H2 2024 earnings summary
18 Dec, 2025Executive summary
2024 was marked by unprecedented market challenges, including the near disappearance of Ukrainian agricultural flows and weak Danube basin exports, leading to a significant drop in transported and managed volumes.
Revenue fell 36.8% year-over-year to RON 733.8 million, with net profit down 93% to RON 21.3 million and EBITDA down 68.1% to RON 139.6 million, reflecting severe market headwinds and a sharp drop in cargo volumes, especially agricultural and mineral goods.
Metallurgical raw material flows declined due to EU decarbonization policies and lack of industrial policy, while overcapacity in transport services led to rapid price decreases and lower demand.
The group maintained a strong capital structure, with a share capital increase to RON 180 million and a dividend distribution of RON 68.4 million.
Total assets decreased 4.7% to RON 1,276.0 million, while net assets declined 2.9% to RON 1,055.1 million; total liabilities dropped 12.5% to RON 221.0 million.
Financial highlights
Revenue decreased by EUR 400 million and EBITDA by nearly EUR 300 million year-over-year, reflecting lower volumes, especially in port operations.
Total volume dropped from 15.5 million tons in 2023 to 11.81 million in 2024.
Net profit: RON 21.3 million (▼93.0% vs. 2023); EBITDA: RON 139.6 million (▼68.1% vs. 2023).
Despite lower operational expenses (down EUR 133 million), the revenue decline outpaced cost savings, resulting in lower net profit.

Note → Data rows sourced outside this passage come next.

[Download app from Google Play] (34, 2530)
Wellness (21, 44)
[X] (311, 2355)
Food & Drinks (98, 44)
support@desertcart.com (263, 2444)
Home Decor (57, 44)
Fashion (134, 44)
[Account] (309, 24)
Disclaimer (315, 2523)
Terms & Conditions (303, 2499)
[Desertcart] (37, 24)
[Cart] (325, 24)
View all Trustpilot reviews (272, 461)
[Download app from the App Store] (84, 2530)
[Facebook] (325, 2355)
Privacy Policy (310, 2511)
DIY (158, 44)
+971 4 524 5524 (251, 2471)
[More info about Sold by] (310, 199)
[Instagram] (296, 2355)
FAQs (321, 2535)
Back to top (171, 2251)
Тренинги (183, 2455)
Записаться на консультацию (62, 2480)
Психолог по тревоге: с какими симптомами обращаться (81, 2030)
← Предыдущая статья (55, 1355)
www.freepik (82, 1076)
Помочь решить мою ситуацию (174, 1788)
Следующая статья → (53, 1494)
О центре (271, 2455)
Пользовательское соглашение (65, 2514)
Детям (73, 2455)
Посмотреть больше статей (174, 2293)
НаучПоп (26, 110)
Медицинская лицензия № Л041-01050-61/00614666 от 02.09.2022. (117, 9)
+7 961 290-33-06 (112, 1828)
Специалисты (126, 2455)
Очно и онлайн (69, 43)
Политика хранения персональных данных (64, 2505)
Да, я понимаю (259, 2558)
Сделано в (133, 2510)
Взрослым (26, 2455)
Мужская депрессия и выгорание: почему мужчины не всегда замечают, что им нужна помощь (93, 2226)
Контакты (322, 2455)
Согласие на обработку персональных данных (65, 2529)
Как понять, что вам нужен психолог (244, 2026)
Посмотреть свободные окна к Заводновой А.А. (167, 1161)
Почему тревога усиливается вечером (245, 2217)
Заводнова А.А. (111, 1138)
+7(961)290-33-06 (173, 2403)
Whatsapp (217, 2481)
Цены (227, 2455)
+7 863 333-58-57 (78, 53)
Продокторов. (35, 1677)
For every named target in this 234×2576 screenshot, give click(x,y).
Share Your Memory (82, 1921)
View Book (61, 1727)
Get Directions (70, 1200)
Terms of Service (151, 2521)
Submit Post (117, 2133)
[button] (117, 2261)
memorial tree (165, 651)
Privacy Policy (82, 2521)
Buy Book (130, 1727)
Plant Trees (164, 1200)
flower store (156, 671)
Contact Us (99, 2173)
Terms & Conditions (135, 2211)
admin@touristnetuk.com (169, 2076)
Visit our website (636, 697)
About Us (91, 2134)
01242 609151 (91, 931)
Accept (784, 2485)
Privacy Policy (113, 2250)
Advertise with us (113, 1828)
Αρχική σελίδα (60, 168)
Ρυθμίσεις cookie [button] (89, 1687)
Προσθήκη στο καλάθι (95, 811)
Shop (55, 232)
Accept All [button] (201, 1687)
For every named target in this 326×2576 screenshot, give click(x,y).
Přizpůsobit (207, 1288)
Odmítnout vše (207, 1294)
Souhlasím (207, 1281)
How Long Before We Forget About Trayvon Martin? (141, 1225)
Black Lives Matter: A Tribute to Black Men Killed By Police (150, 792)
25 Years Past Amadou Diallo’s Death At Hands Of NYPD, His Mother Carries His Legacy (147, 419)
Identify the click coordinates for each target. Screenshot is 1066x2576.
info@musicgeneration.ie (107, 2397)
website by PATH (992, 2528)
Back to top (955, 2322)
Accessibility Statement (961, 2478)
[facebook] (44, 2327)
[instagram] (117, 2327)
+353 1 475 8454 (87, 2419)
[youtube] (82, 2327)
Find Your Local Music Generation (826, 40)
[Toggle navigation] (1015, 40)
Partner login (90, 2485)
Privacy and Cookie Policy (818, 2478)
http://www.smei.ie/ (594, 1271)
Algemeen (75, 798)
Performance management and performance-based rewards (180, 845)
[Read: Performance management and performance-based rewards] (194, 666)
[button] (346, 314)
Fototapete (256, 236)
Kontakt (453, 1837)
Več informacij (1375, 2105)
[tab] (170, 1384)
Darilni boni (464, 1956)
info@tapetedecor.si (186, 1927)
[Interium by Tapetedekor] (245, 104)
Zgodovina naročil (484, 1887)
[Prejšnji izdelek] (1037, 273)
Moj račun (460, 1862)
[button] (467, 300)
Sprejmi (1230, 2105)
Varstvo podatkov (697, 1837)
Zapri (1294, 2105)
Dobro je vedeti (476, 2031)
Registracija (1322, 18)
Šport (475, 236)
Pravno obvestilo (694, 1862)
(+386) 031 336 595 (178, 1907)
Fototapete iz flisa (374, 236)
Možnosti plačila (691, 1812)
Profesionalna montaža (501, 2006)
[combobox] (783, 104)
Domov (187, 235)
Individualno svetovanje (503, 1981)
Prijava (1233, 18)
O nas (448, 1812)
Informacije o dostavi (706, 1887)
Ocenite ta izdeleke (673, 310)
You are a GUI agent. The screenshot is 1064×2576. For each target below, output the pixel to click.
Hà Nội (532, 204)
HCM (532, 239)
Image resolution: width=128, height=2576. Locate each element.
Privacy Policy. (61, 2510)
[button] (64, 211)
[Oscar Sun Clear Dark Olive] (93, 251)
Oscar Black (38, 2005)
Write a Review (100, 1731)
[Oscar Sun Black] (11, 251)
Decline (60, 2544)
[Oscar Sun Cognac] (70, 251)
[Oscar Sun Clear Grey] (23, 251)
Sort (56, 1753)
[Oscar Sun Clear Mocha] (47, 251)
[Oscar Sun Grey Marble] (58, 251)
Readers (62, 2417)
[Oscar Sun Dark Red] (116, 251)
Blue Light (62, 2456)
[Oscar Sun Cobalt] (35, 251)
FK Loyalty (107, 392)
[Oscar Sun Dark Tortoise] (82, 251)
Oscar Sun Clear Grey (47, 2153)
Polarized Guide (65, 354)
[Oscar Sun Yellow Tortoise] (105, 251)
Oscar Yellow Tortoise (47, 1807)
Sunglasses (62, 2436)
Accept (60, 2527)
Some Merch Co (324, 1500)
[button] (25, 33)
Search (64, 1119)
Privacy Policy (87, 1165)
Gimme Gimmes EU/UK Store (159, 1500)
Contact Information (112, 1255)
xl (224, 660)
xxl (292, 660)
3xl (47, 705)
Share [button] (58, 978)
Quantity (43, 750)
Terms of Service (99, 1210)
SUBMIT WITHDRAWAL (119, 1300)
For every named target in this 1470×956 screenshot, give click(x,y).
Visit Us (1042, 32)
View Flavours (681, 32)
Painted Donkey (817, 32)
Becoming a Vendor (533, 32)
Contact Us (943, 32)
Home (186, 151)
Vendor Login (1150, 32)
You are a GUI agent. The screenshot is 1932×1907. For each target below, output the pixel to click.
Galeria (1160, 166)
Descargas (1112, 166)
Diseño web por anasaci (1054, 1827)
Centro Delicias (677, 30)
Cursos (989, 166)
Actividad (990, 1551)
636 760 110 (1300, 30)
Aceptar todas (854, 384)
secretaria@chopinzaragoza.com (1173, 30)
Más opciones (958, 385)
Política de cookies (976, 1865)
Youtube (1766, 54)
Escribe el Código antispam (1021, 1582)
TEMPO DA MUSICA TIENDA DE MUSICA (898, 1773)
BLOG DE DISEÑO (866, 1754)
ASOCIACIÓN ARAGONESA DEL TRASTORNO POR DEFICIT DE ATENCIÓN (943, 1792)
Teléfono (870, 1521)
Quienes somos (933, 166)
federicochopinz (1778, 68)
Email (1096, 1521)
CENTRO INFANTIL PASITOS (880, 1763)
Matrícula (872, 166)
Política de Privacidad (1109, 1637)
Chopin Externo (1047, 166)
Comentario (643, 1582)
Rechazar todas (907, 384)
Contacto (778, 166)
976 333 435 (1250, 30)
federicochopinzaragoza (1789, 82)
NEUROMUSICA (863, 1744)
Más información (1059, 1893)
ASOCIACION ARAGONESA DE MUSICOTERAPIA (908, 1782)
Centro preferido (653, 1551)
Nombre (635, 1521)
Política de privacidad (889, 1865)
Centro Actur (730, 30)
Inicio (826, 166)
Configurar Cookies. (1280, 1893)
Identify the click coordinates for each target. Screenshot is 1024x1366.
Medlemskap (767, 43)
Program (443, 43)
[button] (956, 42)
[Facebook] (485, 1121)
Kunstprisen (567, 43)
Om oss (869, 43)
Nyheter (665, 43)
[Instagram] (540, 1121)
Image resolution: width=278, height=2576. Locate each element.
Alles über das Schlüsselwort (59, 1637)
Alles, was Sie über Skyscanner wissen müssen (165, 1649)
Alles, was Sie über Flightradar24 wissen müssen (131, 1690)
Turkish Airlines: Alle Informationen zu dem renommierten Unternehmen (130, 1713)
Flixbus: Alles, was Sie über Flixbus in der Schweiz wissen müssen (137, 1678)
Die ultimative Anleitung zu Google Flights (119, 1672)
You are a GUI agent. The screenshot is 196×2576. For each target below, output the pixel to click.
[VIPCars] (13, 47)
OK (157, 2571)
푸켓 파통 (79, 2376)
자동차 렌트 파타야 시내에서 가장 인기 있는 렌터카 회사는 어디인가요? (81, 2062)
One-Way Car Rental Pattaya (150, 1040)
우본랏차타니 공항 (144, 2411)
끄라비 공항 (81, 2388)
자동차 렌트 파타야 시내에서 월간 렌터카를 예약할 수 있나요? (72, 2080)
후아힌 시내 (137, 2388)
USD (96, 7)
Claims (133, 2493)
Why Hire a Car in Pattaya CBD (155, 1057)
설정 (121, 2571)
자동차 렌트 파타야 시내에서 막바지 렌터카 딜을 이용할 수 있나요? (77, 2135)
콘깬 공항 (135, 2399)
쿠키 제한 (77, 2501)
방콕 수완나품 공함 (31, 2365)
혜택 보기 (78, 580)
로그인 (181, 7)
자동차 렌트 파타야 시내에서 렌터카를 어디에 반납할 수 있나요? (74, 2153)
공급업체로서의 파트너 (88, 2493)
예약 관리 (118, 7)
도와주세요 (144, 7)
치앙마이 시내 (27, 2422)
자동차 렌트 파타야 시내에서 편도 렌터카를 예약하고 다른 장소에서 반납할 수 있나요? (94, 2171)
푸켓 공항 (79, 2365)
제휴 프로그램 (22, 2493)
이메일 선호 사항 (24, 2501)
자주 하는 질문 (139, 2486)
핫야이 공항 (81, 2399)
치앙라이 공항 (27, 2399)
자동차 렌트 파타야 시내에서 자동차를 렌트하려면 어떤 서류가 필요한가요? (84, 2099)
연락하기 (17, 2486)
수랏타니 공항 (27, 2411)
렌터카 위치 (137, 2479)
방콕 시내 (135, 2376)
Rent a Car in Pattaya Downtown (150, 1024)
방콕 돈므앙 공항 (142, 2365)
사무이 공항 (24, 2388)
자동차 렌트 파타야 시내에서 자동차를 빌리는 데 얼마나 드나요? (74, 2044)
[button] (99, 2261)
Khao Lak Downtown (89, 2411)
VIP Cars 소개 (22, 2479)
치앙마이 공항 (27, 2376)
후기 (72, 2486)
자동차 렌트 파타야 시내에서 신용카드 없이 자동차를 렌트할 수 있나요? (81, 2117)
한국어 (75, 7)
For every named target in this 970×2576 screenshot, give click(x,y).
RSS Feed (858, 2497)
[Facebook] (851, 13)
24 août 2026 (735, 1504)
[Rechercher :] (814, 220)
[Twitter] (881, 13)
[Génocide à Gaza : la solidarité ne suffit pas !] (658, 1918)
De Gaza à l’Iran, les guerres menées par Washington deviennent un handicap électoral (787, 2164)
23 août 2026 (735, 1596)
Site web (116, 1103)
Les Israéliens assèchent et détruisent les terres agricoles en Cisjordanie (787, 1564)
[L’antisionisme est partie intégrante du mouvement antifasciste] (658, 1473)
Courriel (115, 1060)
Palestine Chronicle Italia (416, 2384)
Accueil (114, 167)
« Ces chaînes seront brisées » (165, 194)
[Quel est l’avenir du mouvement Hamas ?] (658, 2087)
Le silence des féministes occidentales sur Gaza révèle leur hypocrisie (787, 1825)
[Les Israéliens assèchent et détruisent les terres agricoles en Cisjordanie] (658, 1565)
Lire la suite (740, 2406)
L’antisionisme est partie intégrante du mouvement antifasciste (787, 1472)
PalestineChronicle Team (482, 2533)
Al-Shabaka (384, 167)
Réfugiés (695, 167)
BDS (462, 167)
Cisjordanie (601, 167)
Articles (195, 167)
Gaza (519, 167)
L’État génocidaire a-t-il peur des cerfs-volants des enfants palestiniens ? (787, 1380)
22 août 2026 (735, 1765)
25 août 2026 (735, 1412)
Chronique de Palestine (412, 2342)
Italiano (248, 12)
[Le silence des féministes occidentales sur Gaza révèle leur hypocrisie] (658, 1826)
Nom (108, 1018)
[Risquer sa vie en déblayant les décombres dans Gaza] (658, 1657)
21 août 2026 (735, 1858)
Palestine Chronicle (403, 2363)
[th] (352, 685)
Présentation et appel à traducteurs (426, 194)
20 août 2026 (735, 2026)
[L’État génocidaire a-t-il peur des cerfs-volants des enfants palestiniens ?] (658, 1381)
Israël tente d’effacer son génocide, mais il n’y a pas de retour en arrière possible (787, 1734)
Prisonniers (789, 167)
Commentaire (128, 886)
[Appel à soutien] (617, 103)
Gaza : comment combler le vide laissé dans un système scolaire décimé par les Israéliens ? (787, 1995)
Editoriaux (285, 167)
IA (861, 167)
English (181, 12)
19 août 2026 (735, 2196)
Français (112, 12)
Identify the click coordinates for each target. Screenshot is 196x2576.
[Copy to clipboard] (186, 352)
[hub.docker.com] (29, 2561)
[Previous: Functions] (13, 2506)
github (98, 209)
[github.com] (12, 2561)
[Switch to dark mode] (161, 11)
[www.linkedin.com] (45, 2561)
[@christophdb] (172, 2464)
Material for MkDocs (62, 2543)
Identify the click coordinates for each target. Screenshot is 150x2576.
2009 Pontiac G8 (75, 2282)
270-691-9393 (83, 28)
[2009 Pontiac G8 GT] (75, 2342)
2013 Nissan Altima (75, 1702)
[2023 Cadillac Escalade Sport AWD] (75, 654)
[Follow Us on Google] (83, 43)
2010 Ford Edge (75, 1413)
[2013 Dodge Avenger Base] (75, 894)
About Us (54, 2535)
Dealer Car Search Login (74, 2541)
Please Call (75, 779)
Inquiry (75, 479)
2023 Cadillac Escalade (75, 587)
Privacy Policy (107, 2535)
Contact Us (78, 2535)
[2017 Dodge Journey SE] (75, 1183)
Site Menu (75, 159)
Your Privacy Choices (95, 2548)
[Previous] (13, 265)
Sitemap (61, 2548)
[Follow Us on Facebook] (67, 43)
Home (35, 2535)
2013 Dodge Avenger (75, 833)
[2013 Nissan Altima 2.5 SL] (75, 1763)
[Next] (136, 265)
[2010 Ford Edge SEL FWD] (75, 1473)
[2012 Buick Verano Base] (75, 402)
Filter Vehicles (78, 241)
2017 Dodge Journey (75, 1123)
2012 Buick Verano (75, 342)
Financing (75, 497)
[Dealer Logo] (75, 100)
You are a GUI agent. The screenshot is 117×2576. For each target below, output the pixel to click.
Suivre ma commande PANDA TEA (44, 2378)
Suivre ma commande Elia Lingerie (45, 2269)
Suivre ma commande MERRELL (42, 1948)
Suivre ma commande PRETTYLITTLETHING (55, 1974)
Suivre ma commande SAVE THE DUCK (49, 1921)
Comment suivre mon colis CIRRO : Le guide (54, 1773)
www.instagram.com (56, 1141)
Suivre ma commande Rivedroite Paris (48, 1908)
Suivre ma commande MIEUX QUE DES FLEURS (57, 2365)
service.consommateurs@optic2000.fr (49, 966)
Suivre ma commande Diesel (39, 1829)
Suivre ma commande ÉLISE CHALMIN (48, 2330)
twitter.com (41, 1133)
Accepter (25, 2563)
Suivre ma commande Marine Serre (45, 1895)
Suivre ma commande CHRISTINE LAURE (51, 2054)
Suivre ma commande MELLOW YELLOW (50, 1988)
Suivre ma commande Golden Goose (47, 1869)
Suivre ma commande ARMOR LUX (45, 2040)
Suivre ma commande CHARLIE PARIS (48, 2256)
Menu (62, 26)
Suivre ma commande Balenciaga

Margins for 2024: EBITDA margin 14.4%, profit margin 12.8%.
Outlook and guidance
2025 budget assumes slight revenue growth, mainly from minerals and chemicals, while agricultural volumes are expected to remain low.
No significant recovery in Ukrainian agricultural cargo flows is expected; Danube basin exports may restart in H2 if market conditions improve.
Mineral product volumes are expected to rise due to existing contracts, especially for non-EU destinations.
Chemical product flows are projected to remain stable or grow slightly, with growth tied to fertilizer demand and Decirom's integration.
Expenses for consumables, salaries, and amortization are budgeted to decrease by 2-6%.